ABD’nin deniz piyadeleri amfibik değilse hiçbir şeydir. Gemiden karaya yürütülen savaşlardan sorumlu olan ABD ordusunun bu kolu, denizlerin ve karaların sınır noktalarında savaşmak için vardır. Gemiden karaya çıkarma yapmak ve çıkarma gerçekleştiği andan itibaren savaşabilmek Birleşik Devletler Deniz Piyadesi Birliği’nin ana görev tanımı ve var oluş sebebidir. Tabii yaklaşık 15 yıldır verilen “Teröre Karşı Savaş” da bu birliğin gelişmesine oldukça katkı sağladı. Deniz Piyadesi Birliği, gelecekte küresel ısınmadan dolayı gerçekleşmesi daha olası olan sahil savaşlarında daha etkin bir rol oynayabilmek için geliştirilecek olan yeni Amfibi Savaş Aracı prototiplerini hangi firmaların yapabileceğini duyurdu.
Birlik aslında yeni araç arayışlarına 2011’de başlamıştı. Zira ellerindeki ana amfibi araç olan Amfibik Saldırı Aracı 1970’lerden kalmaydı.
Yeterince yaşlanmış olan bu araç suyun içinde 16 km/saat ve karada ise 72 km/saate varan hızlarda seyredebilmekte. Arkasında, 3 kişilik kabin ekibi hariç, 21 personel taşıyabilen araçta ayırca bir bomba atar ve bir adet .50 kalibrelik makineli tüfek bulunmakta. Araç aynı zamanda karaya çıktıktan sonra 480 km’ye varan mesafeler katedebilmekte. İkinci Dünya Savaşı’nın simgelerinden olan Higgins botlarının üzerine bir geliştirme olarak çıkan bu araç, askerleri sadece sudan karaya ulaştırmakla kalmıyor; ayrıca askerlerle birlikte karada savaşıp, sahilin alınmasına katkıda bulunuyor.
Amfibik Saldırı Aracı’nı değiştirmek de aslında aynı prensibe dayanıyor. Yapılabilen şeyleri korurken, üstüne yeni kabiliyetler eklemek. Eski aracın en büyük eksilerinden biri, gemiden karaya çıkartma yapılırken 3,2 km açıklıktan suya inmesi gerekliliğiydi. Birçok anti-tank füzesi bu mesafeye yakın veya bu mesafenin üzerinde bir menzile hâlihazırda sahip. Bunun yanında, gemilerin karaya bu denli yakın olması, gemileri de birçok anti-gemi füzesine karşı savunmasız hâle getirmekte.

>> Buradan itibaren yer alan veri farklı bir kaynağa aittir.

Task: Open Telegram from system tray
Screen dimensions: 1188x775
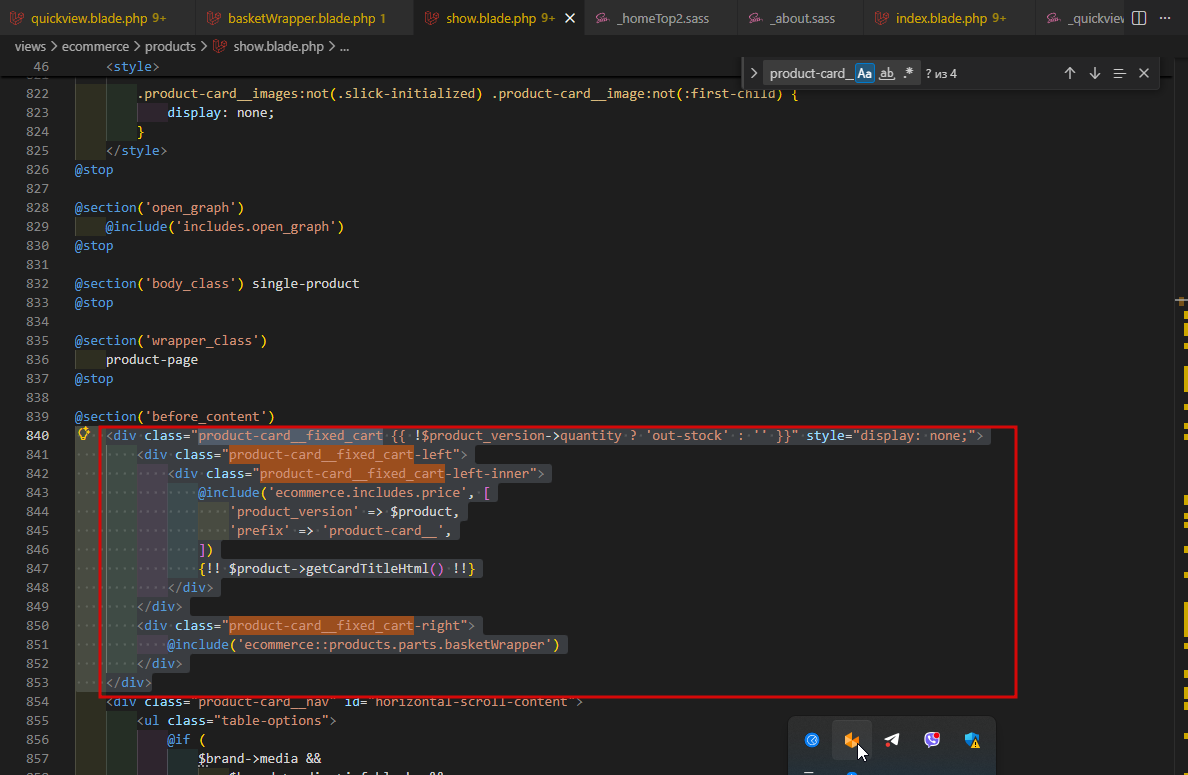Action: coord(892,740)
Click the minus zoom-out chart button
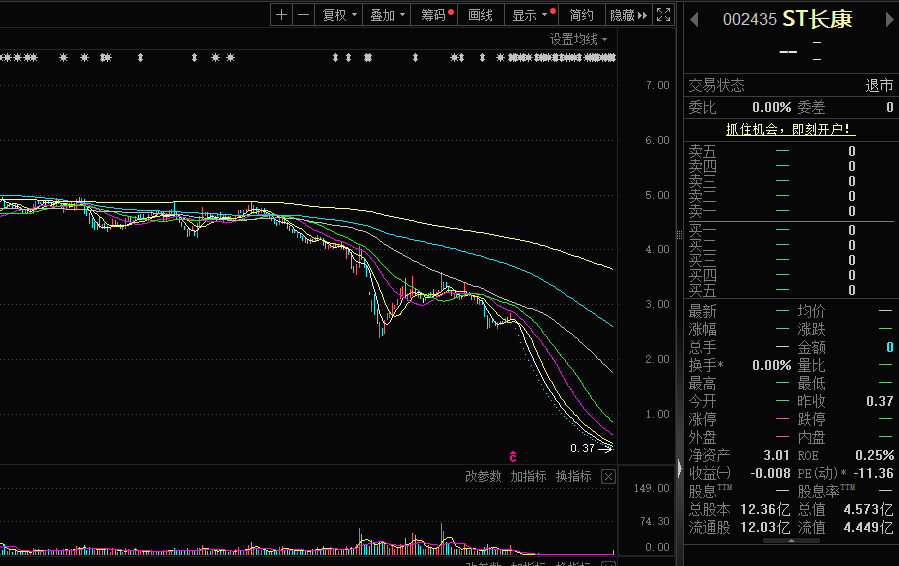Image resolution: width=899 pixels, height=566 pixels. pyautogui.click(x=303, y=15)
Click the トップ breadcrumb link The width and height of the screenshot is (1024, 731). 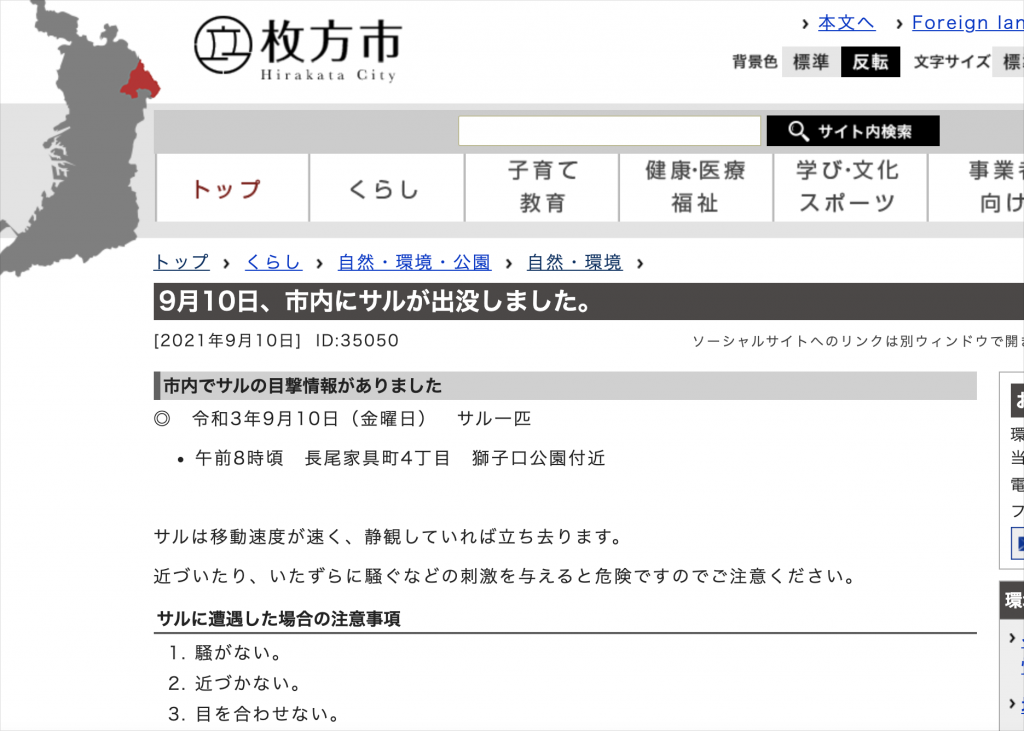pyautogui.click(x=181, y=263)
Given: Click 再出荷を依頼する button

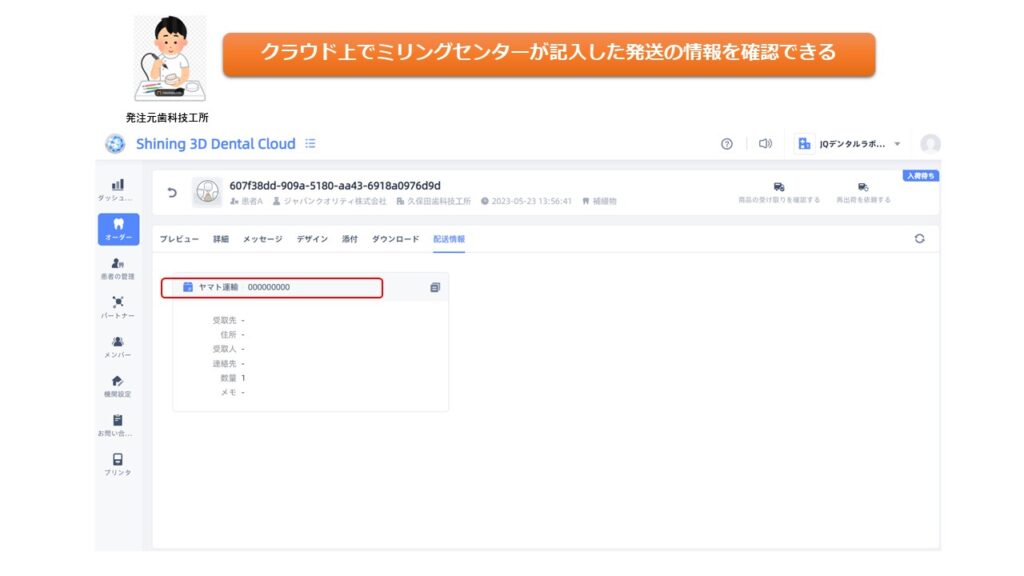Looking at the screenshot, I should 863,192.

Geliştirilecek olan yeni Amfibi Savaş aracında ise taşınabilir personel sayısını azaltmak ancak suda gidiş mesafesini altı katına çıkarmak hedefleniyor. Bu da 19 km’lik bir mesafeden çıkarma yapılabilmesi anlamına geliyor. Selefinin aksine tekerlekleri bulunacak olan aracın aynı zamanda günümüz tehditlerinden kara mayınlarına ve el yapımı bomba sistemlerine karşı da dayanıklı olması amaçlanıyor.
Araç seçiminin bir sonraki aşaması kapsamında, savunma anlaşmasının taraflarından BAE ve SAIC, kendilerine ait Amfibi Savaş Aracı prototiplerinden en az 13 tane üretmek zorundalar (ekstra 3 tane üretmek ise seçeneğe bağlı). Son olarak seçilecek olan araç ise Deniz Piyadelerinin önümüzdeki yıllar içerisinde özellikle Pasifik bölgesinde çıkabilecek bir savaş dahilinde nasıl bir taktik izleyeceklerini tayin edecek. Eğer üretimde herhangi bir aksaklık olmazsa, yetenekli deniz piyadelerini 21. yüzyılın çatışmalarına taşıyacak olan araç, Amfibi Savaş Aracı olacak.